> _Work required_: Up to and including the line that contains "Up ↑ (384, 1501)", return every line from the start of the data, unchanged.

> _Recorded data_:
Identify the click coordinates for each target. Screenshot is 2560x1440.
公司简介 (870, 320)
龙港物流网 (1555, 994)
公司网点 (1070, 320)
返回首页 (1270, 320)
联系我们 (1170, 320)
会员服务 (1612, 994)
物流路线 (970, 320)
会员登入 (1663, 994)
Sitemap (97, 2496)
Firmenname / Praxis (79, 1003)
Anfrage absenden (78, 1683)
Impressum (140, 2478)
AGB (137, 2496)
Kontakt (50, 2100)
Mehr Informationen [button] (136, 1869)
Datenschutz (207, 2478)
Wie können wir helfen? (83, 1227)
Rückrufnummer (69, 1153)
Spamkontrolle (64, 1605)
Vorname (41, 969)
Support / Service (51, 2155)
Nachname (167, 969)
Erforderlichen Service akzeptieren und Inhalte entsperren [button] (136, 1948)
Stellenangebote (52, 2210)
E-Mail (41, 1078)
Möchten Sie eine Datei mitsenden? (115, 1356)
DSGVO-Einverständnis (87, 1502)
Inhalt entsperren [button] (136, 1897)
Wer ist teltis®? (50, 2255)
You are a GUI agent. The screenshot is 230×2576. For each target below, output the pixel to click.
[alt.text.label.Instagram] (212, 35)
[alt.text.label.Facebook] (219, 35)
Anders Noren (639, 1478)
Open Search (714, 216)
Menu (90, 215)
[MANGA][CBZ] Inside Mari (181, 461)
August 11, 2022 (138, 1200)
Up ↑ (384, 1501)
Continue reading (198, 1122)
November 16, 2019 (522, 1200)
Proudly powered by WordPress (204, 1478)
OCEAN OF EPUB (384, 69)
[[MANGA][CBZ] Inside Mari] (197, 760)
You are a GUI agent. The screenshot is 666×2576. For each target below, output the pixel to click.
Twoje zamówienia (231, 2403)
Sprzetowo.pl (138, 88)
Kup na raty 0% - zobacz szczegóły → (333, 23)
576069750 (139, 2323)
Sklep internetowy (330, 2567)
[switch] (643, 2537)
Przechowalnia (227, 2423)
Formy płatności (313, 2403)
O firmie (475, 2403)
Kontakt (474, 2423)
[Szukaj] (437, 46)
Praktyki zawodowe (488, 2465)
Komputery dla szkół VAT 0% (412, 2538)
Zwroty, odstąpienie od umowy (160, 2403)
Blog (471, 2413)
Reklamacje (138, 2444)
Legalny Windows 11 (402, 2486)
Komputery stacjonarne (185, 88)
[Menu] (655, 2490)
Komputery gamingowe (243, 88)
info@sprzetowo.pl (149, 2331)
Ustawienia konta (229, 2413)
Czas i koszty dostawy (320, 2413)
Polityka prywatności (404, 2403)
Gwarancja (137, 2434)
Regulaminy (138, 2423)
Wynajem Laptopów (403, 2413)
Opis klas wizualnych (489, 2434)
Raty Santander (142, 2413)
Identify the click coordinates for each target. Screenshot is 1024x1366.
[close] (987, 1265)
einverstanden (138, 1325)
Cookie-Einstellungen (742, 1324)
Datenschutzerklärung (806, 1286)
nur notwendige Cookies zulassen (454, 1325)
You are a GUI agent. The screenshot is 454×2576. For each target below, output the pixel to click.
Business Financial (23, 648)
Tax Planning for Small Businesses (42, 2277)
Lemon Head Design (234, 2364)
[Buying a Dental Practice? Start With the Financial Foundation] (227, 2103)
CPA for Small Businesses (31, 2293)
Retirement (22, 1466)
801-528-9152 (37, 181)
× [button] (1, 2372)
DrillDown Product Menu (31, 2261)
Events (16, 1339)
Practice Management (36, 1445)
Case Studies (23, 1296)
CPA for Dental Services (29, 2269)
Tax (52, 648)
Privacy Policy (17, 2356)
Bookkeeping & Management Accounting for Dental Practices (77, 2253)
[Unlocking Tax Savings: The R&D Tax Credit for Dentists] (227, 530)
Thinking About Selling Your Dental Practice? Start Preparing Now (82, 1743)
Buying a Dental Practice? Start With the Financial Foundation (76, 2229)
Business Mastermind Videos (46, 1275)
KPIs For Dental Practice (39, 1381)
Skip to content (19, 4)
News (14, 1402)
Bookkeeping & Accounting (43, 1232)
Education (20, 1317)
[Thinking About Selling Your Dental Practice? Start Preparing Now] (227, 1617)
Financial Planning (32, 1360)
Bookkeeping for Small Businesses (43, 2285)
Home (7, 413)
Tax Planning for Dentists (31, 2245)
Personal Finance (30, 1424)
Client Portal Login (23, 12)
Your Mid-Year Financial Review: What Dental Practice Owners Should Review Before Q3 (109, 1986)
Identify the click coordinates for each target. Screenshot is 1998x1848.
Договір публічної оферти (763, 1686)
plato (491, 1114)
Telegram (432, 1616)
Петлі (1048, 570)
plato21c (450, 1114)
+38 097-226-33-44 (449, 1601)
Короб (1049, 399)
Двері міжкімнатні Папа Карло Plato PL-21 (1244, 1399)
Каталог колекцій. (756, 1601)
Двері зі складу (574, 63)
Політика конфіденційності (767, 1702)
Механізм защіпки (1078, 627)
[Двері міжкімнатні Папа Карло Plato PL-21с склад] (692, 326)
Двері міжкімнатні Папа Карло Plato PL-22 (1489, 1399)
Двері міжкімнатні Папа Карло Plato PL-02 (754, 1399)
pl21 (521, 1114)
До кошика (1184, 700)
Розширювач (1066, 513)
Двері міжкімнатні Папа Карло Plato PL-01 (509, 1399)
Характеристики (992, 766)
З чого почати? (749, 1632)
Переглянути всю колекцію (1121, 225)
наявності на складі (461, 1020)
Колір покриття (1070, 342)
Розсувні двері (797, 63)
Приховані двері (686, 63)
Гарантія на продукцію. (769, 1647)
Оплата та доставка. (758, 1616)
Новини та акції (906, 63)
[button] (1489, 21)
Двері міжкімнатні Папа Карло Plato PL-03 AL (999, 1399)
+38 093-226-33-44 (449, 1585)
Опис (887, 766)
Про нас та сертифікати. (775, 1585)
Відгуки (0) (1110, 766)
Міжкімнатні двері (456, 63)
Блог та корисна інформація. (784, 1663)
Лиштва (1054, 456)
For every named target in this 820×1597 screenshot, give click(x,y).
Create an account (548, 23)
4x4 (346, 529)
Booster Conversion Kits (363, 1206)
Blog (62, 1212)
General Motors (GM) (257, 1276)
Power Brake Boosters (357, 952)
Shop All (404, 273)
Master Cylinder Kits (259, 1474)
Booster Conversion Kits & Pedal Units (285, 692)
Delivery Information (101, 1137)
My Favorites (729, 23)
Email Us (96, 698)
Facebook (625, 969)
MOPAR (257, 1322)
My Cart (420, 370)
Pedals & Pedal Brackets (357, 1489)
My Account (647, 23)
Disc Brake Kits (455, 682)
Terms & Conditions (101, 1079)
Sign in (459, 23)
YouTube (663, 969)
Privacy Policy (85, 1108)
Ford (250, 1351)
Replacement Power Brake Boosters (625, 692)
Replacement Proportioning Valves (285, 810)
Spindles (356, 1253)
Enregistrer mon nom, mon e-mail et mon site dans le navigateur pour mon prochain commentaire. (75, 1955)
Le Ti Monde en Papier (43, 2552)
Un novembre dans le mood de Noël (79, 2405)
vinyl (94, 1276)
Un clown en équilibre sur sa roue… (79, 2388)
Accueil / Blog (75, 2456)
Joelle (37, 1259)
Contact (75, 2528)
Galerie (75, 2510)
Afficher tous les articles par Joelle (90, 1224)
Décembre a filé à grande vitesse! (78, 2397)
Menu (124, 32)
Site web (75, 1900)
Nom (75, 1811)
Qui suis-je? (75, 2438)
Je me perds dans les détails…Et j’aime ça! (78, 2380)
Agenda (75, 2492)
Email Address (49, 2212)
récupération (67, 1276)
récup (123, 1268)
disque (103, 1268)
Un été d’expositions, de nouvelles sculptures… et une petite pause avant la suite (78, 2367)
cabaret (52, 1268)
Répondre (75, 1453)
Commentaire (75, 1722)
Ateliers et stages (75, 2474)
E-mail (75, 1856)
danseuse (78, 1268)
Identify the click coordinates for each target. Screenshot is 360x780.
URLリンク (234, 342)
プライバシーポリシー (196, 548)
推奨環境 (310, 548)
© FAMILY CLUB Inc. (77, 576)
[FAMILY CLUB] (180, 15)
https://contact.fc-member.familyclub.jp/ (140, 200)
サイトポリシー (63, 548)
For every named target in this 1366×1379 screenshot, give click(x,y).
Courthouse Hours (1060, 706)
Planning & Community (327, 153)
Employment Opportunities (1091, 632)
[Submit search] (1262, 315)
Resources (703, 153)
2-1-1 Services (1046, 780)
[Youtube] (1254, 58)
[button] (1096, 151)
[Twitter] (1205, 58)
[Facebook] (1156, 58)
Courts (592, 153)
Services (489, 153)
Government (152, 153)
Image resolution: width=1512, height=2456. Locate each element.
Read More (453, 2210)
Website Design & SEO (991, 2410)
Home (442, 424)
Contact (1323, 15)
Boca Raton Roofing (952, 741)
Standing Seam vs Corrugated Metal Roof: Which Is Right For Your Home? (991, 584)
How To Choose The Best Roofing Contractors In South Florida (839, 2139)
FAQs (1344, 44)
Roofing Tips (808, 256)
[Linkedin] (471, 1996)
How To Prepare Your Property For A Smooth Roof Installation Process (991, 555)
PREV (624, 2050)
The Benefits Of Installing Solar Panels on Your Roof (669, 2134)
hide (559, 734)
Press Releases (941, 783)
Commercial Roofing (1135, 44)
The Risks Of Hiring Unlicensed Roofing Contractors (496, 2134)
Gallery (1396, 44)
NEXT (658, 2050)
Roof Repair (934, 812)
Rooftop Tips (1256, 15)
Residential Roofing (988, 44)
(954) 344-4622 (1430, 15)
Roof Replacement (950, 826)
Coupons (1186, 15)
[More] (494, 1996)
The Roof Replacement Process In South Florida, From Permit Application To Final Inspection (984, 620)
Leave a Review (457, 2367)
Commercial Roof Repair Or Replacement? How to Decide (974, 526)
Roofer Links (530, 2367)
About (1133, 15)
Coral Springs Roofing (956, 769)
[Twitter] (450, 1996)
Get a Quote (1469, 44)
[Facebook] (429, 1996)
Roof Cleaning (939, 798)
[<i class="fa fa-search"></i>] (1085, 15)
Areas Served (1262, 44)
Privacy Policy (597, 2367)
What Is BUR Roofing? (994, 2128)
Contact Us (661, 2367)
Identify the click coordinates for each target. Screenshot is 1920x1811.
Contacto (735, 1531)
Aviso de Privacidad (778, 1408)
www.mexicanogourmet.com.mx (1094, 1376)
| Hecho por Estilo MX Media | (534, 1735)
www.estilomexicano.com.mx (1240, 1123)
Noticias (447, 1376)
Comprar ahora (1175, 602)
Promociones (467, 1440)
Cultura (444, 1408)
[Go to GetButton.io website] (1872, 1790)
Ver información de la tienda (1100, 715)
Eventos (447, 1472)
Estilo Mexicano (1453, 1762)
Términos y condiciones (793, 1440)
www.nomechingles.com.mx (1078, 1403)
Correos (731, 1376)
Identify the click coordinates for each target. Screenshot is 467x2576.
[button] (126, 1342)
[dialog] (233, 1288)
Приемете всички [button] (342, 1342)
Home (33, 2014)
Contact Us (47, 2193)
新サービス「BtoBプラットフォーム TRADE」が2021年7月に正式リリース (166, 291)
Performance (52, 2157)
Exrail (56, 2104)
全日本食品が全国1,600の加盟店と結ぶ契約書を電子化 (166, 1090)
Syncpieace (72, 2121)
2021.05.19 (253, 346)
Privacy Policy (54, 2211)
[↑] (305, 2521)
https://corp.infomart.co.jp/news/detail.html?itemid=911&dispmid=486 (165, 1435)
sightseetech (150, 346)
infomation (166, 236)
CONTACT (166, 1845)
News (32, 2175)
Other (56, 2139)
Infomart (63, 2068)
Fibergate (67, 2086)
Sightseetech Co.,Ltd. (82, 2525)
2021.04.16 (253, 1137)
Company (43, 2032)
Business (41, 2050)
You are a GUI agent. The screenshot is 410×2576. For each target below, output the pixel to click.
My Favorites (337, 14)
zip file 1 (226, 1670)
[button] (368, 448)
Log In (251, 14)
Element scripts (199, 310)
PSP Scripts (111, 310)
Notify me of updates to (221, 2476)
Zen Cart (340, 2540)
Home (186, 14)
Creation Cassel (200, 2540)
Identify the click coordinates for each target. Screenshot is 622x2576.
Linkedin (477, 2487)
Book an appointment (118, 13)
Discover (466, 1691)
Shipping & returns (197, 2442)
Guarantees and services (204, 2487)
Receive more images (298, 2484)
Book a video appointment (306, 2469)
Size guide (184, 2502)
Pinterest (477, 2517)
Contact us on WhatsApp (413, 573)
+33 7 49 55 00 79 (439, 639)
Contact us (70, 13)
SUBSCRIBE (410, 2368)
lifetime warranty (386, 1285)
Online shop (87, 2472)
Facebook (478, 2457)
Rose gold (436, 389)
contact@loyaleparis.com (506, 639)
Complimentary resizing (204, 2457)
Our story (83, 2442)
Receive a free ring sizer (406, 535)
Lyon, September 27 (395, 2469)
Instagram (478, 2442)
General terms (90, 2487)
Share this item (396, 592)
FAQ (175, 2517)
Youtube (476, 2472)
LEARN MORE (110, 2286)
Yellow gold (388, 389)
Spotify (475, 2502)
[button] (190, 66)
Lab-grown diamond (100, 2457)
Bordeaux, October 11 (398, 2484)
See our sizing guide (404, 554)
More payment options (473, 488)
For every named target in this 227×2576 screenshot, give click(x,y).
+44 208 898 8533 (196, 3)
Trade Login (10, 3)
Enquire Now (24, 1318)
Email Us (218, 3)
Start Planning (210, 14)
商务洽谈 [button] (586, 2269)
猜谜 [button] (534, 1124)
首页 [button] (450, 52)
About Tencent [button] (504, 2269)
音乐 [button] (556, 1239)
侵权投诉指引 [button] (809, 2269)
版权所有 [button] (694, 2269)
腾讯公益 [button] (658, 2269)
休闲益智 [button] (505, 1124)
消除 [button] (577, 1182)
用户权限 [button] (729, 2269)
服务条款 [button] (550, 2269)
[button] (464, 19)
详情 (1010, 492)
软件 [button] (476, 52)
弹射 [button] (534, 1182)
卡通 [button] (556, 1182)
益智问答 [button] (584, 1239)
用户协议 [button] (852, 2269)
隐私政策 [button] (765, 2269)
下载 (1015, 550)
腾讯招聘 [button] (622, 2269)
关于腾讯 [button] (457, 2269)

> _Reply_:
Identify the click coordinates for each target. Screenshot is 2560x1440.
公司简介 (870, 320)
龙港物流网 (1555, 994)
公司网点 (1070, 320)
返回首页 (1270, 320)
联系我们 (1170, 320)
会员服务 (1612, 994)
物流路线 (970, 320)
会员登入 (1663, 994)
Sitemap (97, 2496)
Firmenname / Praxis (79, 1003)
Anfrage absenden (78, 1683)
Impressum (140, 2478)
AGB (137, 2496)
Kontakt (50, 2100)
Mehr Informationen [button] (136, 1869)
Datenschutz (207, 2478)
Wie können wir helfen? (83, 1227)
Rückrufnummer (69, 1153)
Spamkontrolle (64, 1605)
Vorname (41, 969)
Support / Service (51, 2155)
Nachname (167, 969)
Erforderlichen Service akzeptieren und Inhalte entsperren [button] (136, 1948)
Stellenangebote (52, 2210)
E-Mail (41, 1078)
Möchten Sie eine Datei mitsenden? (115, 1356)
DSGVO-Einverständnis (87, 1502)
Inhalt entsperren [button] (136, 1897)
Wer ist teltis®? (50, 2255)
You are a GUI agent. The screenshot is 230×2576. For each target below, output the pixel to click.
[alt.text.label.Instagram] (212, 35)
[alt.text.label.Facebook] (219, 35)
Anders Noren (639, 1478)
Open Search (714, 216)
Menu (90, 215)
[MANGA][CBZ] Inside Mari (181, 461)
August 11, 2022 (138, 1200)
Up ↑ (384, 1501)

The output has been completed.